Он встал, провёл рукой по лицу. Щетина уже перешла в стадию лёгкой бороды, приснится же такое.. . Надо побриться. Но лень. Посмотрел на часы — половина девятого утра. Поздно для него, обычно он просыпался в шесть, привычка , но здесь, в Ревякино, время текло иначе.
Спустился в холл, комната с пятью столиками покрытыми кружевом вместо скатертей. Дорого, скорее всего это какая-то фанатка Одоева. Запах кофе и яичницы смешивался с запахом свежего хлеба. За окном — серое небо, обещающее дождь. Облака висели низко, цепляясь за верхушки сосен на том берегу Вашаны.
Маша сидела за стойкой администратора, которая одновременно служила и барной стойкой столовой, печатая что-то на ноутбуке. Рядом с ней, на подоконнике, дремал рыжий кот. Кот, был холеный и имел свой кошачий авторитет не только для его хозяйки, но для округи. Открыл один глаз и посмотрел на Сергея, глаз был зелёный и с тонкой щёлкой зрачка.
Сергей налил себе кофе, взял тарелку с яичницей и тостами. Сел за столик у окна, откуда был виден весь холл и вход. Профессиональная привычка — всегда сидеть так, чтобы видеть выходы и входы.
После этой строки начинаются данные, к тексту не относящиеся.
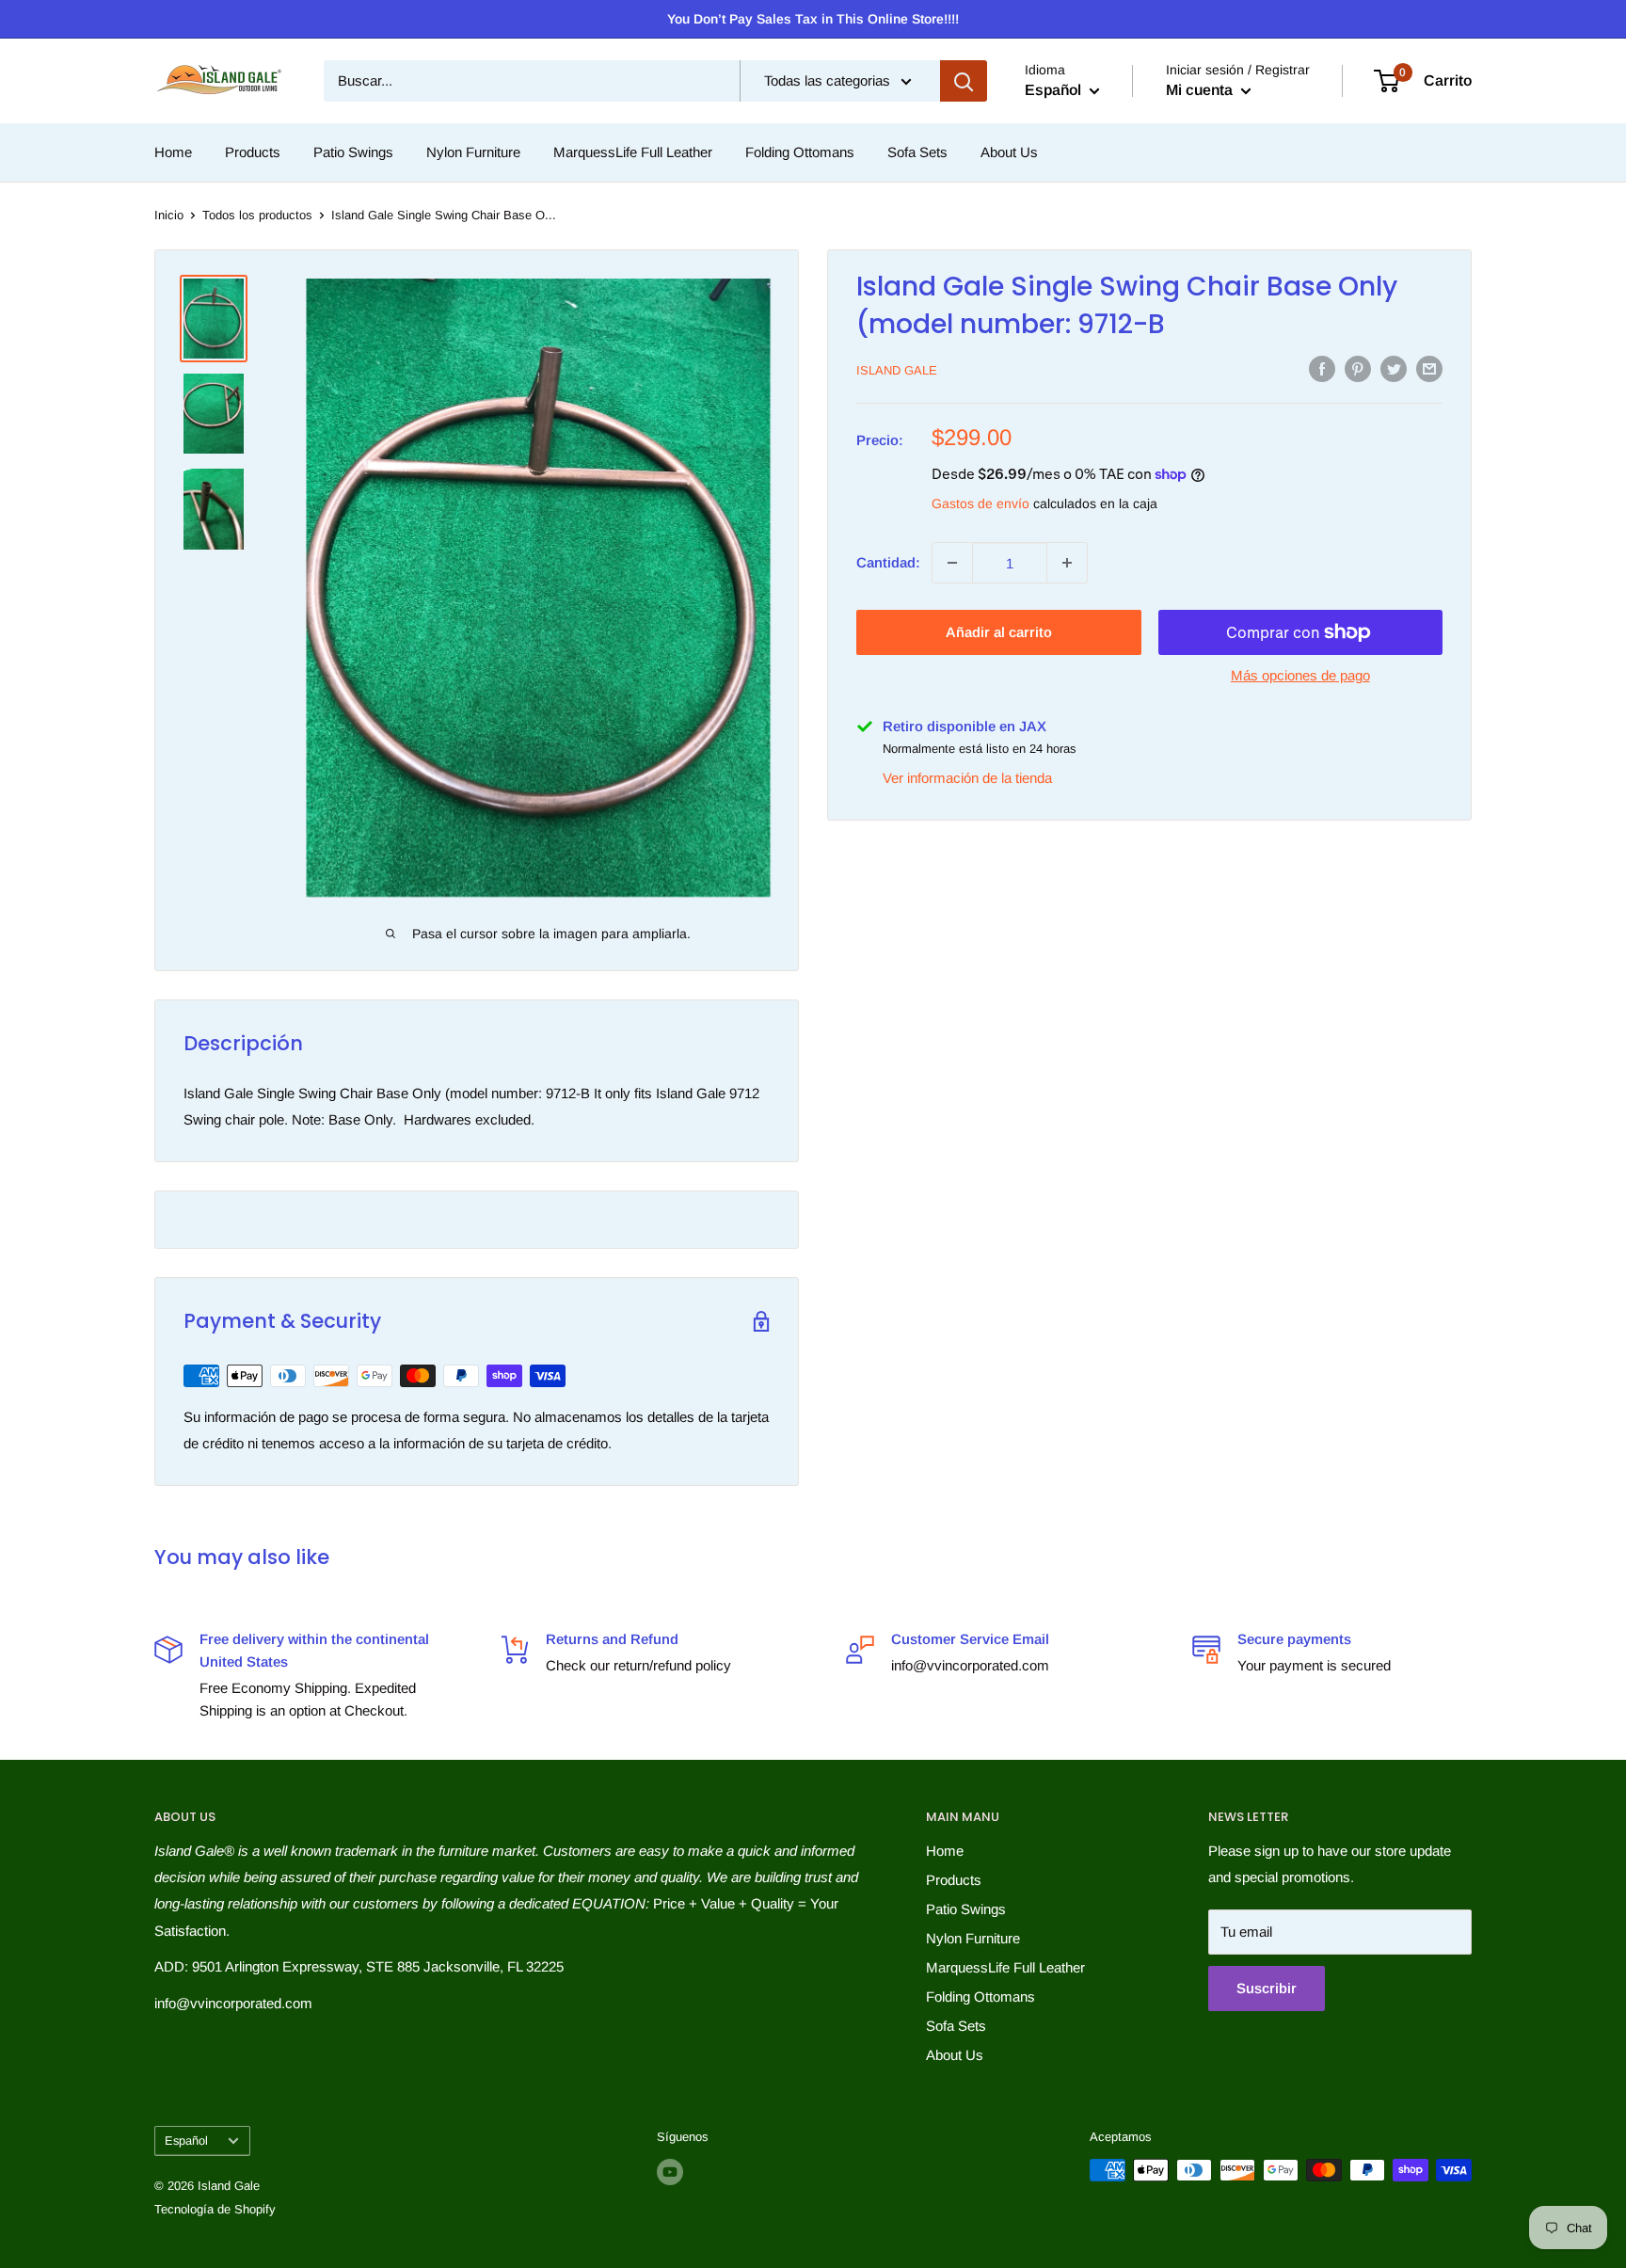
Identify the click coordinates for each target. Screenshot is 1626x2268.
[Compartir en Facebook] (1322, 368)
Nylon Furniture (473, 152)
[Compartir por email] (1429, 368)
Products (252, 152)
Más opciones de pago (1300, 675)
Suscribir (1266, 1988)
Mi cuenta (1201, 90)
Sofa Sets (917, 152)
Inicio (168, 215)
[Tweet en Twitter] (1393, 368)
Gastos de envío (980, 503)
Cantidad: (888, 562)
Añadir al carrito (999, 632)
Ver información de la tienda (967, 777)
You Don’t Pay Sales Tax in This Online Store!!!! (813, 18)
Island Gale (896, 370)
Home (173, 152)
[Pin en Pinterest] (1358, 368)
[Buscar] (963, 81)
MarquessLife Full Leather (632, 152)
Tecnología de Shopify (215, 2209)
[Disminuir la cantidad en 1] (952, 563)
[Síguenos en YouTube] (670, 2172)
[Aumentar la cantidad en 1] (1067, 563)
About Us (1009, 152)
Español (186, 2140)
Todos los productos (257, 215)
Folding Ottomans (799, 152)
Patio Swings (353, 152)
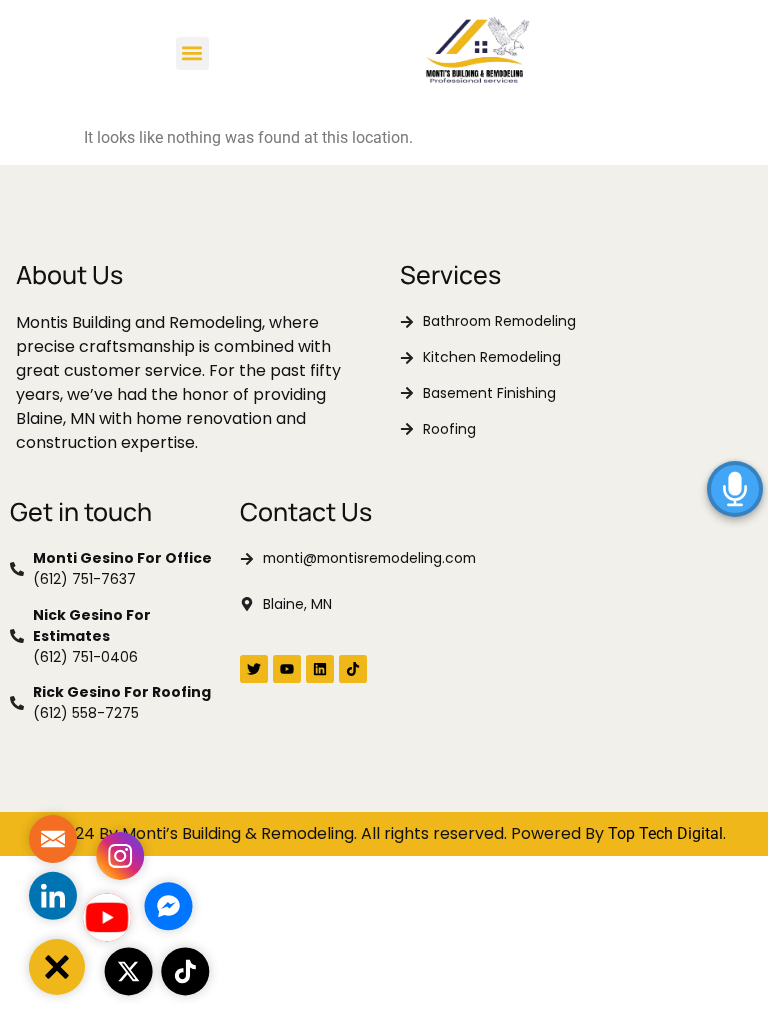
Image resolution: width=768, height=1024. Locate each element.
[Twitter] (254, 669)
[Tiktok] (353, 669)
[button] (192, 53)
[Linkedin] (320, 669)
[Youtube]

— Доброе утро, — скорее буркнул он.
— Доброе, — Маша подняла глаза от ноутбука. Под глазами — круги. Не синяки, но заметные. Она явно не спала ночью. — Как спалось?
— Странно. — Сергей отпил кофе. Он был горячим, обжигающим, крепким. Настоящим. — Снились... ножницы. Небо. Я резал небо ножницами, и за ним была пустота.
Маша улыбнулась, но улыбка не достигла глаз.
— Ревякино влияет на сны. Все это замечают. Здесь сны становятся ярче, детальнее. Иногда — пророческими.
— А вы что видите?
— Я? — она задумалась, отложила ноутбук в сторону. — Я вижу космос. Невесомость. Звёзды, которые можно потрогать рукой. И себя там, среди них. В скафандре, одинокую, но счастливую.
— Красиво.
— Да. Но недостижимо.
Сергей доел яичницу, отпил ещё кофе. Он был горячим, но привкус снова был странный — сладковатый, хотя он не добавлял сахар.
— Почему недостижимо? — спросил он, хотя знал ответ. Но хотел услышать от неё.
— Потому что я здесь. В Ревякино. В пансионате. За стойкой администратора. С дипломом, который я, может быть, никогда не получу, потому что денег не хватает на дорогу в Москву для сдачи сессии. С мамой, которая больна туберкулёзом, и лекарства стоят как крыло от самолёта. С котом, — она посмотрела на Рыжика, — который умер два года назад, но почему-то вернулся.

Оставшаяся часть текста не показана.